1. Affordability. According to its latest quarterly report, RBC says its affordability index reversed course, meaning housing has gotten relatively more expensive, in two of the three categories it measures. Mortgage rates in isolation don’t mean very much. What is really important though is how much your payment is relative to your income.

2. More people will select variable even though they still must qualify on the artificially-set benchmark rate. This is simply a reality of the mortgage business.  I see this trend continuing as long as the Bank of Canada does not raise its overnight rate.

3. Reduced demand for housing may result in lower home pricing. If affordability does become an issue, and more potential buyers are forced to the sidelines, then fewer people will be looking for houses. Economics would then dictate that with fewer people looking and supply remaining constant, this would lead to falling home prices.

4. Short term rush into the housing market for those sitting on the fence.  The flipside to point #3 above is that there are a great many people who have been looking at purchasing.  Rate increases might trigger buying activity out of concern that rates will keep rising and they may be priced out of the market.

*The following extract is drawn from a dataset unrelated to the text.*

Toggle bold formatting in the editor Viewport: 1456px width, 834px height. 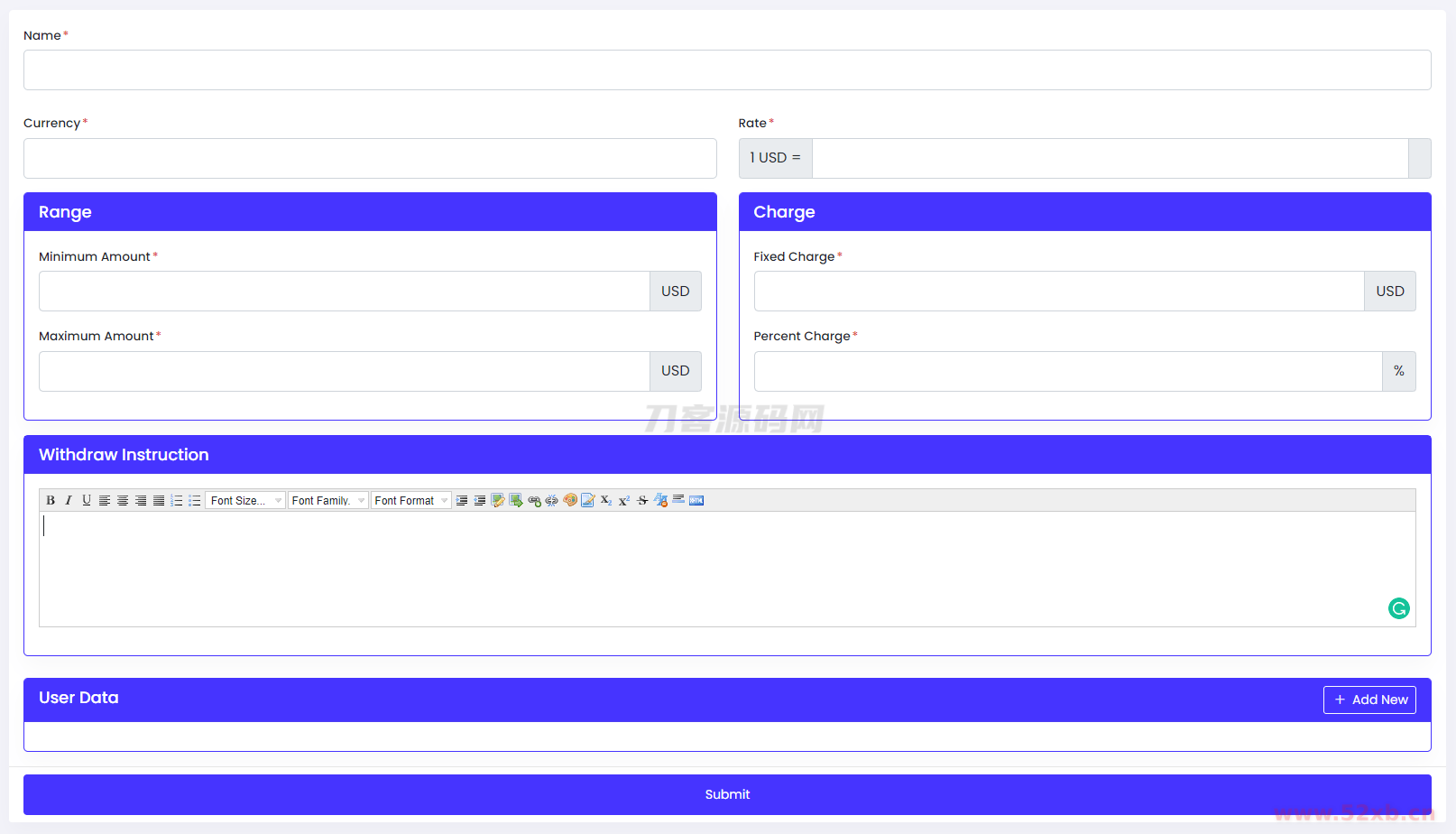tap(51, 501)
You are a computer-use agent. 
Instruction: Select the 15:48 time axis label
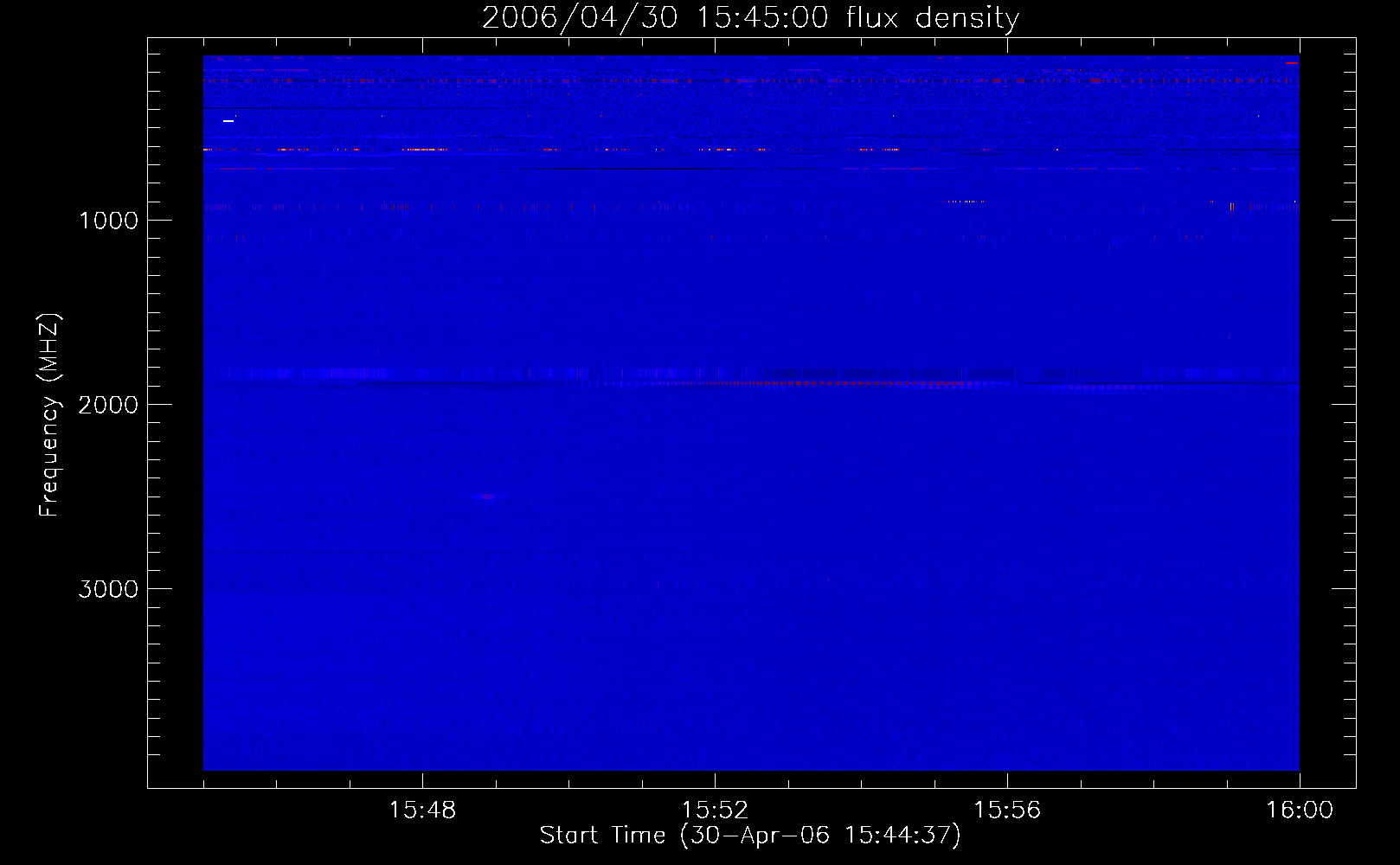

5. If rates are on an upward trajectory make sure you get pre-approved with a rate hold as soon as possible. Fixed rates may be on the rise but you can often protect yourself against major increases, on a short term basis, with a rate hold.

6. If rates continue to rise and you originated your mortgage at your bank branch you must shop your mortgage at renewal.  There may be thousands of dollars at stake. This topic has been covered numerous times and there are many tips to be had. (http://blogger.mortgagegroup.com/2013/06/save-at-renewal-time-by-using-mortgage.html)

In the end, market volatility breeds uncertainty but it also brings opportunity. This is an ideal time to talk mortgage strategy with your mortgage professional.  The strategy is vital and is, in many respects, more important than the rate.

It may be time to consider the variable rate or, from a historical context, it may be a great time to consider locking in to a fixed-rate product.  Either way, it’s up to you to be proactive and seek out advice.